[START Text provided]

FIG. 3 is an explanatory diagram of an auto-focusing unit according to the present invention;

FIG. 4 is a view showing the specification of a work piece;

FIGS. 5A-5E are sectional views for explaining a laser patterning method; and

FIG. 6 is a plan view of wiring patterns of a package substrate manufactured in the laser patterning method.

DETAILED DESCRIPTION OF THE EMBODIMENT

The present invention will be described below.

FIG. 1 illustrates a configuration of a laser machining apparatus according to the present invention.

A laser beam 301 emitted from a not-shown XeCl excimer laser oscillator (oscillation wavelength of 308 nm) is attenuated to a desired light intensity by an attenuator 302. The laser beam 301 is formed into a parallel beam by a collimator 303, and incident on a beam shaper 304. The beam shaper 304 changes the aspect ratio of the laser beam 301 incident thereon. The laser beam 301 emerges as a laser beam 307 having a substantially uniform (around ±3%) spatial intensity distribution. In this embodiment, the laser beam 307 measures 5 mm (X-direction) by 130 mm (Y-direction). The optical path of the laser beam 307 is deflected by a reflecting mirror 305, and the laser beam 307 is incident on a mask 330.

The mask 330 is fixedly positioned on a not-shown mask stage. The mask stage has moving mechanisms for X-, Y-, Z- and θ-axes. The θ-axis is a rotation axis normal to the XY plane. The material of the mask 330 is quartz glass. The effective opening area of the mask 330 measures 125 mm by 125 mm. Circuit wiring patterns made of a Cr material are formed on the back side (opposite side to the surface where the laser beam 307 will be incident) of the mask 330. The optical path of the laser beam 307 having passed through the mask 330 is deflected at a right angle by dichroic mirrors 308 and 309. The laser beam 307 is incident on a projection lens 310.

[END Text provided]
[START Information shown]

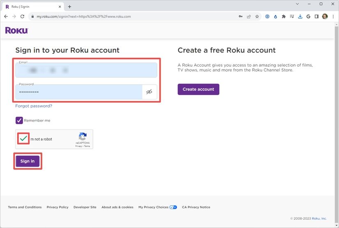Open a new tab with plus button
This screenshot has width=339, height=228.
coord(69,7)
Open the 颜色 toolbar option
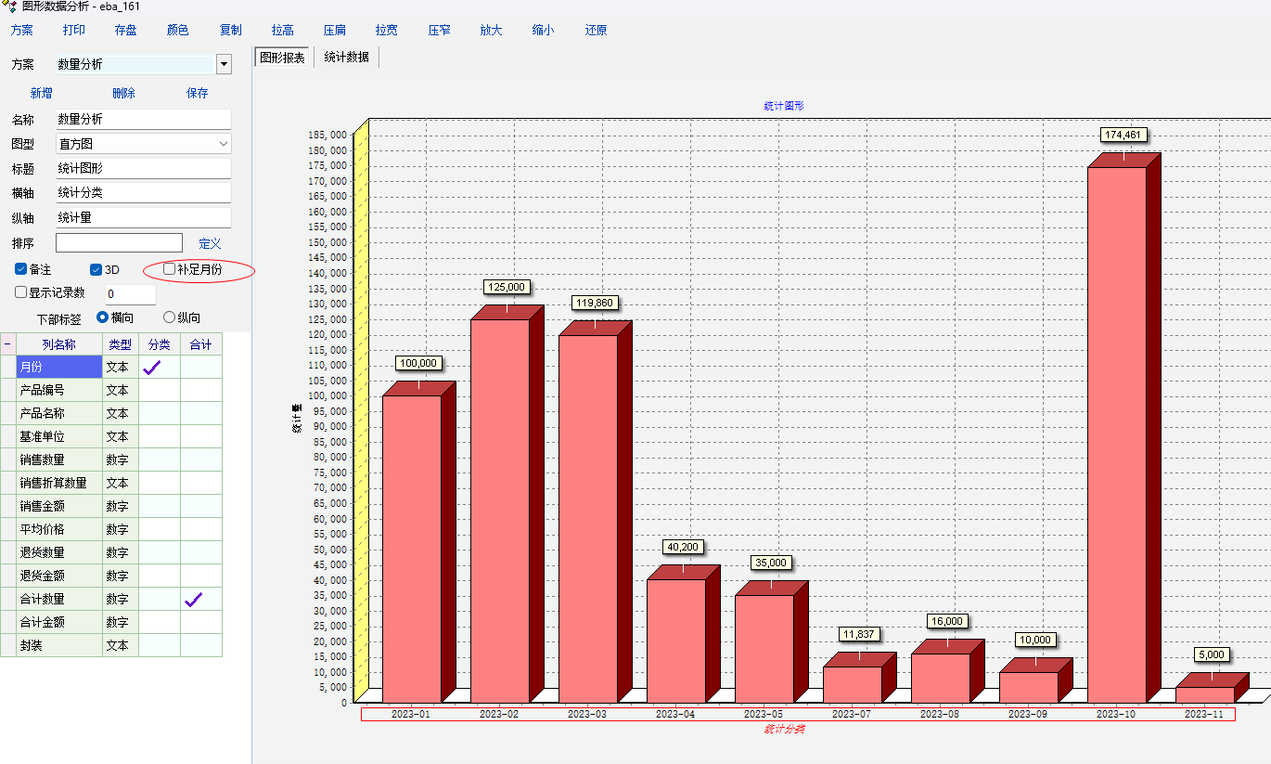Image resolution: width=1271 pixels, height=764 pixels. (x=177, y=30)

[END Information shown]
[START Information shown]

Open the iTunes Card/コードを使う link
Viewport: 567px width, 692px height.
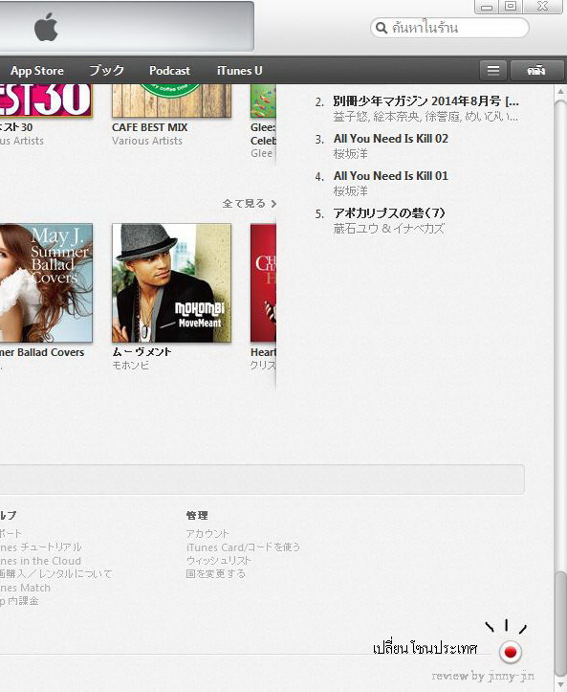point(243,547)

[END Information shown]
[START Information shown]

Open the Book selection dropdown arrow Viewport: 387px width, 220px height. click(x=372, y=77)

[END Information shown]

[Requirement 1] Print the part of the laser machining passage starting at "FIGS. 5A-5E are" and ending at "laser patterning method.".
[Requirement 2] Decide whether each statement agrees with the laser machining passage, answering yes or no and quoting the words that settle it: (a) the laser oscillator is a XeCl excimer laser with an oscillation wavelength of 308 nm; (b) the mask is made of a Cr material; (c) after passing through the mask, the beam is turned by a single reflecting mirror before reaching the projection lens.
You will not need the listing.

[Right answer 1]
FIGS. 5A-5E are sectional views for explaining a laser patterning method; and

FIG. 6 is a plan view of wiring patterns of a package substrate manufactured in the laser patterning method.

[Right answer 2]
(a) Yes: "a not-shown XeCl excimer laser oscillator (oscillation wavelength of 308 nm)"
(b) No: "The material of the mask 330 is quartz glass."
(c) No: "deflected at a right angle by dichroic mirrors 308 and 309"